"""

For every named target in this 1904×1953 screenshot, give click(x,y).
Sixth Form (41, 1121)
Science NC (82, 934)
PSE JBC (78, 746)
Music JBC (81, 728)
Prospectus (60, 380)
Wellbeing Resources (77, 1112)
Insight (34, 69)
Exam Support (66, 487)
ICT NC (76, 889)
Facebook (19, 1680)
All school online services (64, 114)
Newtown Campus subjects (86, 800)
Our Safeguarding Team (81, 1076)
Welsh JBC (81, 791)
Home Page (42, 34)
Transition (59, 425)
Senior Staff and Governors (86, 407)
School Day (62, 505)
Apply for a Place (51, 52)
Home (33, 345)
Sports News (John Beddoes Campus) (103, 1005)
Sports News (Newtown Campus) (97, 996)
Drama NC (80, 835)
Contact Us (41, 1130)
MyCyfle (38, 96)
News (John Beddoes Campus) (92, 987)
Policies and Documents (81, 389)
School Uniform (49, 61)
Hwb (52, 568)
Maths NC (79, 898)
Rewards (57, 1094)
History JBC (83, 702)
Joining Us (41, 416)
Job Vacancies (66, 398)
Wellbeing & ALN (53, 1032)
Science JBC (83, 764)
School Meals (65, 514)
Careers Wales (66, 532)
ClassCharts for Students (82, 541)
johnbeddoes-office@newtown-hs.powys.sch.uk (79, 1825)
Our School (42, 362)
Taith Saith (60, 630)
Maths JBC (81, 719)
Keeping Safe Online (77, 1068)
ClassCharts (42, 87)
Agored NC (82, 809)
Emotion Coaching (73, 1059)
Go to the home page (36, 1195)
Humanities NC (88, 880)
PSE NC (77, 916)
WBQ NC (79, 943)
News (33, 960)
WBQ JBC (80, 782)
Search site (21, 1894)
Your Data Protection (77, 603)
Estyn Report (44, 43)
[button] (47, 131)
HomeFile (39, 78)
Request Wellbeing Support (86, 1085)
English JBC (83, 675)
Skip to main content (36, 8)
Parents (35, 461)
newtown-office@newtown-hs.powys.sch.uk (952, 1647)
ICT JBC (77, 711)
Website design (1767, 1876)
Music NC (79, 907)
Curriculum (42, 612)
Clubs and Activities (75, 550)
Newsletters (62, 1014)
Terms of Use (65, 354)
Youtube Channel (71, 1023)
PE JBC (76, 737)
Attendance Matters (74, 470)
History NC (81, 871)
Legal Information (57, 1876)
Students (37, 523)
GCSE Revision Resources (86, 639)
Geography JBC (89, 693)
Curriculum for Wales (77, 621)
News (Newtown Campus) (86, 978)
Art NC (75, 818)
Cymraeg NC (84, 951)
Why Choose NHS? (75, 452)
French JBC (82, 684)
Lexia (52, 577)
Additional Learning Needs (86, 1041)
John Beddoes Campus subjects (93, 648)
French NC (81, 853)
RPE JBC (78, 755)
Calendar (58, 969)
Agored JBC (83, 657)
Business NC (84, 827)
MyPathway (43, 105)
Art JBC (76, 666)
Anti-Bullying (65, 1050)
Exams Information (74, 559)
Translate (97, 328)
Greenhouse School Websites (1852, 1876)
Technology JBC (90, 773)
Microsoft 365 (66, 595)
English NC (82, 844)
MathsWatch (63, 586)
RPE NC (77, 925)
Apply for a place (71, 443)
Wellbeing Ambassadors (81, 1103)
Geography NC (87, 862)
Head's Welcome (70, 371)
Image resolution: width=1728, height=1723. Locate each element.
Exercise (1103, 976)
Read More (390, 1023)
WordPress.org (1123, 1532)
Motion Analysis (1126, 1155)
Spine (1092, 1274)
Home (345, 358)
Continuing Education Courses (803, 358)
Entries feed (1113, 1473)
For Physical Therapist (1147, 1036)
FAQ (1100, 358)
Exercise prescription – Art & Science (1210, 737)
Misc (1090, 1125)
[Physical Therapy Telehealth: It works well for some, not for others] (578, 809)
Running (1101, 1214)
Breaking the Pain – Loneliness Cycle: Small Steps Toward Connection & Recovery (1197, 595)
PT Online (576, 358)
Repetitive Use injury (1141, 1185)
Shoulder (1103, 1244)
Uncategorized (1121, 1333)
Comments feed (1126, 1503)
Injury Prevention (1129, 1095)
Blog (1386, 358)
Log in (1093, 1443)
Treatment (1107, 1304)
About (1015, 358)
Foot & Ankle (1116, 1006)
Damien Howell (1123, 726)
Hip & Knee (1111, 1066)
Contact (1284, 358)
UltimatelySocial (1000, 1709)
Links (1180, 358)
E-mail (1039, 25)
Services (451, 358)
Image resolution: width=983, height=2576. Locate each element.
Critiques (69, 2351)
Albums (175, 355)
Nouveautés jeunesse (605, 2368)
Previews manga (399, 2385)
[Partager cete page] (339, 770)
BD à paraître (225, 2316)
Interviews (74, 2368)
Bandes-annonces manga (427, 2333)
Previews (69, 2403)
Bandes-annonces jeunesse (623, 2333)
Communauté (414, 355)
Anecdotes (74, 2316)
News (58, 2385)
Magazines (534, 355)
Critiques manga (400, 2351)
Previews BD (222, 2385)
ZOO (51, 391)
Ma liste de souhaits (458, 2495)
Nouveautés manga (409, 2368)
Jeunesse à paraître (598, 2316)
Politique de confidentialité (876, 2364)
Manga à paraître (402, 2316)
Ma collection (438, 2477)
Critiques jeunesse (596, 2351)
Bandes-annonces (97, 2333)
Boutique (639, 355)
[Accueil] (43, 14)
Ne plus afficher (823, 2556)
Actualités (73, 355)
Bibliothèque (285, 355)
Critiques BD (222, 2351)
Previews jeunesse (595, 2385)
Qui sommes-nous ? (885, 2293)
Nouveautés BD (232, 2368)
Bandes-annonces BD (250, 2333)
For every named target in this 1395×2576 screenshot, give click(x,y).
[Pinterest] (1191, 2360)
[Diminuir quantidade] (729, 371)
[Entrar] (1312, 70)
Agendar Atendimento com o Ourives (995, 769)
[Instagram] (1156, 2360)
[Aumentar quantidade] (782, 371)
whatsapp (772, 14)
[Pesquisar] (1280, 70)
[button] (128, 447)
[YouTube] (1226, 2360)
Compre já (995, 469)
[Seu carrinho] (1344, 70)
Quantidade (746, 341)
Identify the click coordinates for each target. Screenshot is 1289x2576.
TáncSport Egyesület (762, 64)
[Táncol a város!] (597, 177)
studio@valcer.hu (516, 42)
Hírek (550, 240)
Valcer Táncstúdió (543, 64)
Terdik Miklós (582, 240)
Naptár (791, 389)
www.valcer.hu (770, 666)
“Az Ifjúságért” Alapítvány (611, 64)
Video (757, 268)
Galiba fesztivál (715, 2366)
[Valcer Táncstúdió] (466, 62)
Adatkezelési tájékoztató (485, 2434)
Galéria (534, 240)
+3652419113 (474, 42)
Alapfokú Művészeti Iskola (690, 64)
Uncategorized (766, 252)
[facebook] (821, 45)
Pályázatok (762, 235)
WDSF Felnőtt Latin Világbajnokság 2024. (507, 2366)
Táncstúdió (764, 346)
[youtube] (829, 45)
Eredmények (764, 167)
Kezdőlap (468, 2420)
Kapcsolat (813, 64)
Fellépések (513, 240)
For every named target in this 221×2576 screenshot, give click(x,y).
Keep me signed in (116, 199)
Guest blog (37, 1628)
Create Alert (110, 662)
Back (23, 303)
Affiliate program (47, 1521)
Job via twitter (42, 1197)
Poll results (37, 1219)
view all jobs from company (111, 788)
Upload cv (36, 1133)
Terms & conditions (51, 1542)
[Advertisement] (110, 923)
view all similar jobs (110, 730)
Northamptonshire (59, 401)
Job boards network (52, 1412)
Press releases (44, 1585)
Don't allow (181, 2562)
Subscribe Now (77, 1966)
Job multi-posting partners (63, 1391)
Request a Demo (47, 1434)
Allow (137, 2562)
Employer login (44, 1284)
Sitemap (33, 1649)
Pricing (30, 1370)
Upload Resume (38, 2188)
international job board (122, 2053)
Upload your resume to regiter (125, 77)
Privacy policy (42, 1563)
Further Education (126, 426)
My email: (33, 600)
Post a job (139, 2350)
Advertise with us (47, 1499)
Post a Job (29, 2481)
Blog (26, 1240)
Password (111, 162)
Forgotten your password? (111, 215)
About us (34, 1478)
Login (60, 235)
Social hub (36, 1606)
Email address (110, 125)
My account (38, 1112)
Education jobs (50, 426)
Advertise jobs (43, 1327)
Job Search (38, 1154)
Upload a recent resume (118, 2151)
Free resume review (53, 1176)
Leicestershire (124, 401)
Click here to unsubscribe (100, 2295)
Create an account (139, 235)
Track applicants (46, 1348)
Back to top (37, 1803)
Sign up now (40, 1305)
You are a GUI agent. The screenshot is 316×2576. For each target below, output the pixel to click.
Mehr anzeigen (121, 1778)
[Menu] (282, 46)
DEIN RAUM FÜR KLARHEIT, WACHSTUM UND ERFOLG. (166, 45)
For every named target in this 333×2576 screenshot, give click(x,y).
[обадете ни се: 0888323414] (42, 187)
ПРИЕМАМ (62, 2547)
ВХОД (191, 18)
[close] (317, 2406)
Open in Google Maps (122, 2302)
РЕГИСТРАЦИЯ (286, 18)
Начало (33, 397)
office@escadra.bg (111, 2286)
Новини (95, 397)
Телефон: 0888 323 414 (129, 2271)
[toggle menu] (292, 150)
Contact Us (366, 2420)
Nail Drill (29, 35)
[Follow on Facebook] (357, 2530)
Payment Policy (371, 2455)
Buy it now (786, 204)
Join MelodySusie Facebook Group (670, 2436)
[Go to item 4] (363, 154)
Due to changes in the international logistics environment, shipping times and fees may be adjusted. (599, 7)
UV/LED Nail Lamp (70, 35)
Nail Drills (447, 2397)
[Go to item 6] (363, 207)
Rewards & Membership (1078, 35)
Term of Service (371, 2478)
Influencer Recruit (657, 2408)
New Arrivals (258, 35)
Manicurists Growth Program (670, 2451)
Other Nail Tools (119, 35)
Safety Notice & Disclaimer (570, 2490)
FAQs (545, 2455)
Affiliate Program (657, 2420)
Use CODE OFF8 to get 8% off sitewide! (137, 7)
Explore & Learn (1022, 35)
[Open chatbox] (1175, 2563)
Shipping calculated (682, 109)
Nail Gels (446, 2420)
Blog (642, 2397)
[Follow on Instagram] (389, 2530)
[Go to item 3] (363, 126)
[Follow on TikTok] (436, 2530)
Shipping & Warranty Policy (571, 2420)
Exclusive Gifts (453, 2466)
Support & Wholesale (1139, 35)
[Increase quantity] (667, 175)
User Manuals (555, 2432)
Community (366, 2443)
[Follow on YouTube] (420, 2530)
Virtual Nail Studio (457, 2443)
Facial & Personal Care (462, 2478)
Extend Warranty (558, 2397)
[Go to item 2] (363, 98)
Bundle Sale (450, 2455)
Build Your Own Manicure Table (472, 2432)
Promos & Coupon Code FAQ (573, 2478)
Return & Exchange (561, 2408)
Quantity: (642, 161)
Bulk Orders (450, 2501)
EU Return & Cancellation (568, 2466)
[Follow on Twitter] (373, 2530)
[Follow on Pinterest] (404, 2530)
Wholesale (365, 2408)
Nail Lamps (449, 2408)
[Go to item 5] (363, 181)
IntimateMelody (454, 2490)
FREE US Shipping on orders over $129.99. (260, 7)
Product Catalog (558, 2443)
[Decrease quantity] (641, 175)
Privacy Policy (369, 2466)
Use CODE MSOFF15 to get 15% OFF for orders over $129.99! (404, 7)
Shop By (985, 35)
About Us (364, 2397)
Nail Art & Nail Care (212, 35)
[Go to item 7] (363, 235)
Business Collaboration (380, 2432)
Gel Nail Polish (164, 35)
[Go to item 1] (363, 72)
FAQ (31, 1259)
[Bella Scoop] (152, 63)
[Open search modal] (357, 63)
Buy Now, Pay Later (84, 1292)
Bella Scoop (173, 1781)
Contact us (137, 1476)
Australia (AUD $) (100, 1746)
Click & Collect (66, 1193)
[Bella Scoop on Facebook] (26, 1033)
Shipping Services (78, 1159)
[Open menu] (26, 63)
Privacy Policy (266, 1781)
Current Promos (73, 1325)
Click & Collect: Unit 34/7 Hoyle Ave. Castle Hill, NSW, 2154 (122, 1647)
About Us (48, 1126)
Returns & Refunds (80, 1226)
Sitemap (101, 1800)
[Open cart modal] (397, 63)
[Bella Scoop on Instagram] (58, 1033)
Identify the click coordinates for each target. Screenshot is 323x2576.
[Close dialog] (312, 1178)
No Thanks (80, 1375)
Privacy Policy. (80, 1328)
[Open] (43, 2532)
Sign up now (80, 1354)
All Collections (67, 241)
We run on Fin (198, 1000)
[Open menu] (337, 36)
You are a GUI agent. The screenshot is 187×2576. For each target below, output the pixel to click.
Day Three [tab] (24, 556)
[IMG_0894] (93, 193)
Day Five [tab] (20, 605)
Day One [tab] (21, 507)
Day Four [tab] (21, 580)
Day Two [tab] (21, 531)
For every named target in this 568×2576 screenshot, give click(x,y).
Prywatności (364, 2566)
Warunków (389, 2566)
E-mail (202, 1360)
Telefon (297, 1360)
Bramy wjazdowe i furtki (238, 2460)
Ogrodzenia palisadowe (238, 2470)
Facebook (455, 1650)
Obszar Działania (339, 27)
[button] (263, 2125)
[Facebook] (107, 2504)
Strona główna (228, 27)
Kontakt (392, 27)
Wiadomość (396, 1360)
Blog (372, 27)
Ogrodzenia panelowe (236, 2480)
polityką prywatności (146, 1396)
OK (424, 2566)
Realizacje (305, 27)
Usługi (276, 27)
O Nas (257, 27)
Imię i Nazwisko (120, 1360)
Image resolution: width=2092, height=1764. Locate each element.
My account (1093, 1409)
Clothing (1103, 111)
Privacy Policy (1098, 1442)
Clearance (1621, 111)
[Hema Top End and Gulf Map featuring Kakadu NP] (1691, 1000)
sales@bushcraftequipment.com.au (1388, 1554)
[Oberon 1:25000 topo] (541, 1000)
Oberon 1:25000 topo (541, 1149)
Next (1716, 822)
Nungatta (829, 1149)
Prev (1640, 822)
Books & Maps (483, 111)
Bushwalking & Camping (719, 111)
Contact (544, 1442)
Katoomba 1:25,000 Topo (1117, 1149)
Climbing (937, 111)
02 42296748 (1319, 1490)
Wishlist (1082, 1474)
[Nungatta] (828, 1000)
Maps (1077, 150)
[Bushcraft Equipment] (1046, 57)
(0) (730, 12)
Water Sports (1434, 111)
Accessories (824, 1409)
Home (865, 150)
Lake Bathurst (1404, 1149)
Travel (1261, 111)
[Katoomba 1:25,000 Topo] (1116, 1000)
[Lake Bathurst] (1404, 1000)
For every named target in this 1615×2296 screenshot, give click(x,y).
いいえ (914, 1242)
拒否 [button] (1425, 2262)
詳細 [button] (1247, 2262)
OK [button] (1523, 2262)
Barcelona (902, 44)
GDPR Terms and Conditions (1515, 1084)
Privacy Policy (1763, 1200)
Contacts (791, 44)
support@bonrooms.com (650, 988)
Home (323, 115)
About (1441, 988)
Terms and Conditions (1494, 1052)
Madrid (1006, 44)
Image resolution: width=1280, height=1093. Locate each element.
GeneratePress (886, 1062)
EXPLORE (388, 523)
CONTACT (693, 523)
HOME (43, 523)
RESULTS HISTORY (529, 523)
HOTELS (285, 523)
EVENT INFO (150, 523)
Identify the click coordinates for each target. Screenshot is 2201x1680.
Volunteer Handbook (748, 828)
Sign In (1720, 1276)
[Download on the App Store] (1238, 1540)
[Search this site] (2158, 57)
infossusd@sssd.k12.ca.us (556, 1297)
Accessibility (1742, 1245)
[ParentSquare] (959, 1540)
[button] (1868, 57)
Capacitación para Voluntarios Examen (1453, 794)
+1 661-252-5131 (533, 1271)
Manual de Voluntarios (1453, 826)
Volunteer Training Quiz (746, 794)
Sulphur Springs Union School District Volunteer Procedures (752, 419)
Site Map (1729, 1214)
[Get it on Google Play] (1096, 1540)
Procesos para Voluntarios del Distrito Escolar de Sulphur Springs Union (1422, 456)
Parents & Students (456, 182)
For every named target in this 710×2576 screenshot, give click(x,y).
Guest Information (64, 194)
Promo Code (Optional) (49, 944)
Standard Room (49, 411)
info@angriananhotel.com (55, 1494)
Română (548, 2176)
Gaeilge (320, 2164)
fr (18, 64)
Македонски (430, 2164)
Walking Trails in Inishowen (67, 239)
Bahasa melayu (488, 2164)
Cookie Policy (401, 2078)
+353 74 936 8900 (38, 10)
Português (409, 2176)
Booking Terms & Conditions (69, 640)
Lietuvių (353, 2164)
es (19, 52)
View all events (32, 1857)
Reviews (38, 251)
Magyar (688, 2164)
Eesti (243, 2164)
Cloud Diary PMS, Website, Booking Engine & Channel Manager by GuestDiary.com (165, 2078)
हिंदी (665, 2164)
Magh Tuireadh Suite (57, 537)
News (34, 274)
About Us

"""

*Directions for this task*.
Reproduce, exactly as they stand in the data above, the lines from the one that holds "Bella Scoop (173, 1781)" to the one that holds "[Open cart modal] (397, 63)", inclusive.

*Answer section*.
Bella Scoop (173, 1781)
Contact us (137, 1476)
Australia (AUD $) (100, 1746)
Click & Collect (66, 1193)
[Bella Scoop on Facebook] (26, 1033)
Shipping Services (78, 1159)
[Open menu] (26, 63)
Privacy Policy (266, 1781)
Current Promos (73, 1325)
Click & Collect: Unit 34/7 Hoyle Ave. Castle Hill, NSW, 2154 (122, 1647)
About Us (48, 1126)
Returns & Refunds (80, 1226)
Sitemap (101, 1800)
[Open cart modal] (397, 63)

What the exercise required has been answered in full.